Double X was an American women's artist collective, active from 1975 to 1985 in Los Angeles, California, U.S.. Their aim was to expand the visibility of art made by women. Exhibitions held by Double X displayed work by their members and other established/emerging women artists. One can find many perspectives which are now considered to be the foundation of the feminist art movement within Double X's founding statement.

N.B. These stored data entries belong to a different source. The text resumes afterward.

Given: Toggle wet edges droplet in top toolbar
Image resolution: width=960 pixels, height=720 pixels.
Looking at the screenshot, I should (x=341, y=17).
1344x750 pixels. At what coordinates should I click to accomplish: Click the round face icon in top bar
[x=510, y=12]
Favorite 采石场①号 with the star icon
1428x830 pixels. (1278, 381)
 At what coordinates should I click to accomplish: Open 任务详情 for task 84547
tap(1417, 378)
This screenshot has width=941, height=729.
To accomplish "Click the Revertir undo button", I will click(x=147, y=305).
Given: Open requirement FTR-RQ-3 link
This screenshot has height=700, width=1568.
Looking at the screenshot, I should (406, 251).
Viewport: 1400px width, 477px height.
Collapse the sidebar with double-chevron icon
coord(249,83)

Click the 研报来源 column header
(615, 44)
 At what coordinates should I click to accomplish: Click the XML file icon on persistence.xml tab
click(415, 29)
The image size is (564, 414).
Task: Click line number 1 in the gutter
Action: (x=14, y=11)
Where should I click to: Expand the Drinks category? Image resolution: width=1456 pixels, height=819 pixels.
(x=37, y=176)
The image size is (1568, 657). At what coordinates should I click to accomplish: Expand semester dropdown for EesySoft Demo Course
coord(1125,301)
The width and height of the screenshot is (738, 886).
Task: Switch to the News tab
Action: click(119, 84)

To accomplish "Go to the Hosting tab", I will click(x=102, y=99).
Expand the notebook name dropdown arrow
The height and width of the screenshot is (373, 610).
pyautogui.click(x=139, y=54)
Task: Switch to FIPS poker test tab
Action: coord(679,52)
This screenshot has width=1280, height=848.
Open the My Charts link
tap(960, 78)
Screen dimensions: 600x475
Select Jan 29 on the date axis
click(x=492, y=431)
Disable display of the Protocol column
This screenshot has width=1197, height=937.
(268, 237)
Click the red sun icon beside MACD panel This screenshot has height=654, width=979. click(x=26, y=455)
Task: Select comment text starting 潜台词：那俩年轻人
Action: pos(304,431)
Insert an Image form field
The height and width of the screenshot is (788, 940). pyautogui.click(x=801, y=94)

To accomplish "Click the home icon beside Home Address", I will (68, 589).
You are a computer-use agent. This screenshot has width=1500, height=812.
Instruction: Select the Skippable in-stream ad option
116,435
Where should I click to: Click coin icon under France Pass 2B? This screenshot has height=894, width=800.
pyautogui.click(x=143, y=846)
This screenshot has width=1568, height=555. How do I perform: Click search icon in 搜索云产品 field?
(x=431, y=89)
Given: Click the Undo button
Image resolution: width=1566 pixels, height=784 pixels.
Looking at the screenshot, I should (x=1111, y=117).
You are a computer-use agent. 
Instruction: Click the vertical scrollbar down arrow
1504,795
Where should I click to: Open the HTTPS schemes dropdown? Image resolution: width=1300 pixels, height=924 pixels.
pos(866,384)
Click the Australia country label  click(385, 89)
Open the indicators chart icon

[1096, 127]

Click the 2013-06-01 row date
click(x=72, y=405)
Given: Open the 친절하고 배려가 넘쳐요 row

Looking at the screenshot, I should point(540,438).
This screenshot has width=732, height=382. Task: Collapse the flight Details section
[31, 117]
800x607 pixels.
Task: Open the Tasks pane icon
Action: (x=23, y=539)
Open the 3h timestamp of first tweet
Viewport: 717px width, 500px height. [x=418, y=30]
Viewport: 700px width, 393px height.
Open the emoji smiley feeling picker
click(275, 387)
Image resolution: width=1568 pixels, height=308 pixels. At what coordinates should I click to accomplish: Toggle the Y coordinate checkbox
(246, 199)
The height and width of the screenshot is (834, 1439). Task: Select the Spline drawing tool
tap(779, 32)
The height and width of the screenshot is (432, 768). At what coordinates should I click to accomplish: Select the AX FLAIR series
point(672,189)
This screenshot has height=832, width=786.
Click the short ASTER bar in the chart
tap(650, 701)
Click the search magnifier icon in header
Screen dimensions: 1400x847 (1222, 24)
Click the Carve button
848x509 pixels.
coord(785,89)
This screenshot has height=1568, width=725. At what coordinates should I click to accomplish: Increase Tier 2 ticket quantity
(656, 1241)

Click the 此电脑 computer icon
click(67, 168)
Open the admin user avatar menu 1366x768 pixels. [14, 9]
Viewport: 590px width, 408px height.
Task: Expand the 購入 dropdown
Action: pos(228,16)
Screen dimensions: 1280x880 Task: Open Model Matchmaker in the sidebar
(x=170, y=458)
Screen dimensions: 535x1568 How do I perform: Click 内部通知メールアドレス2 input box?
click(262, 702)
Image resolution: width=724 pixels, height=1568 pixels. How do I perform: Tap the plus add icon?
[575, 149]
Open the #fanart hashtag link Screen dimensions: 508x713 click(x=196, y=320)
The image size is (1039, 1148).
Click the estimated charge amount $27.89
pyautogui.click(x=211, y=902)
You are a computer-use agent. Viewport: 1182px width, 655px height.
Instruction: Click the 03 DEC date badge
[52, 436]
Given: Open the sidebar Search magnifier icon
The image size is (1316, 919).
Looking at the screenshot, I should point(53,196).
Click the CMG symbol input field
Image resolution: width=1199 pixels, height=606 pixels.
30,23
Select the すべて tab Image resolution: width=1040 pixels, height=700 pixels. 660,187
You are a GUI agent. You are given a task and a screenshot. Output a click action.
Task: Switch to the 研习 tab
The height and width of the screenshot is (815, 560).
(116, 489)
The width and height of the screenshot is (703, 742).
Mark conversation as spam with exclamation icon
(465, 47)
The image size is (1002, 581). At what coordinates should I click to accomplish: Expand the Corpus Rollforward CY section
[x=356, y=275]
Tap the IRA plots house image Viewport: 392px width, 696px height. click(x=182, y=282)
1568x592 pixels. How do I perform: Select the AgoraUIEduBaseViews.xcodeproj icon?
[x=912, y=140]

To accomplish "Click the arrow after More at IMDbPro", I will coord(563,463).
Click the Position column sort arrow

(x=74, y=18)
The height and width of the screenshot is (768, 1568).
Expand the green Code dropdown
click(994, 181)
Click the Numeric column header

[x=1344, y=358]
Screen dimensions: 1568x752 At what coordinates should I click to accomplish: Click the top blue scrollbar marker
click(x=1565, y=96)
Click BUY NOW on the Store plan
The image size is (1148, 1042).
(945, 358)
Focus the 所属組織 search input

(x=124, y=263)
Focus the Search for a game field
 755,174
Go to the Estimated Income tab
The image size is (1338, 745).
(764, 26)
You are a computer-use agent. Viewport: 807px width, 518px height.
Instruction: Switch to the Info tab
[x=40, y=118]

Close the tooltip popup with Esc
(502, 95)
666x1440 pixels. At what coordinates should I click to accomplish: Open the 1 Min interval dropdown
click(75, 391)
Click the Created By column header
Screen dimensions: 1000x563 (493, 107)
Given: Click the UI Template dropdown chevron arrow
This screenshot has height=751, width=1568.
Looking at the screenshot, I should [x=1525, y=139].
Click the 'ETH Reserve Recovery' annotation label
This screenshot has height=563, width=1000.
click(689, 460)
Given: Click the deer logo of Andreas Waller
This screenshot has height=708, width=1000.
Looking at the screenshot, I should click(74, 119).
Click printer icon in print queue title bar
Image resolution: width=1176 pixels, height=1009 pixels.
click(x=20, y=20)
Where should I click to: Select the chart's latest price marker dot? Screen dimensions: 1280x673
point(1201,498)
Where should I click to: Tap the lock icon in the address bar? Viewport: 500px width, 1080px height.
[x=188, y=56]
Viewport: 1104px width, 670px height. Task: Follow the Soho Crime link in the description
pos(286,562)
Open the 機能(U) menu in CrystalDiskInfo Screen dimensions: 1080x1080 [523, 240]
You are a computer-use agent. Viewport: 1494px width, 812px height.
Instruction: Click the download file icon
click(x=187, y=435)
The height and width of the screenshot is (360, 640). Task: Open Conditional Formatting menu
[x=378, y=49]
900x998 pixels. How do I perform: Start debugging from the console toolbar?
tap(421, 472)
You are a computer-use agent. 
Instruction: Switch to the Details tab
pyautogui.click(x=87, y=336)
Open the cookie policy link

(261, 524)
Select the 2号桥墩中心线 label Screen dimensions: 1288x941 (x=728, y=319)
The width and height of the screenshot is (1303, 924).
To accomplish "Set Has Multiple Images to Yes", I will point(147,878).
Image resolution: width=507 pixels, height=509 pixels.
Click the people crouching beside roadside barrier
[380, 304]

“We are committed to expanding the notion of what is considered art . . . .We recognize a pluralistic art that is both stylistically diverse and expressive of a variety of points of view in a framework such that although different modes may conflict with one another, they do not negate one another.”

== History ==
Double X has been left out of many history books, but many consider their legacy is 'incontournable'. Double X comprised members such as: Faith Wilding, Audrey Chan, Barbara McCullough, Micol Hebron, Nancy Youdelman, Merion Estes, Connie Jenkins, Carol Kaufman, Rachel Rosenthal, Nancy Buchanan, Jan Lester Martin, Nancy Webber, Marsia Alexander-Clarke, Vanalyne Green, Diane Calder, Mayde Herberg, Judith Simonian, Rachel Youdelman, and Vaughan Rachel.

In 2015, Chapman University's Guggenheim Gallery hosted "XX Redux: revisiting a feminist art collective," highlighted the work of many of the collective's members, and the exhibition itself reflected the continued absence of many women's voices from contemporary art galleries.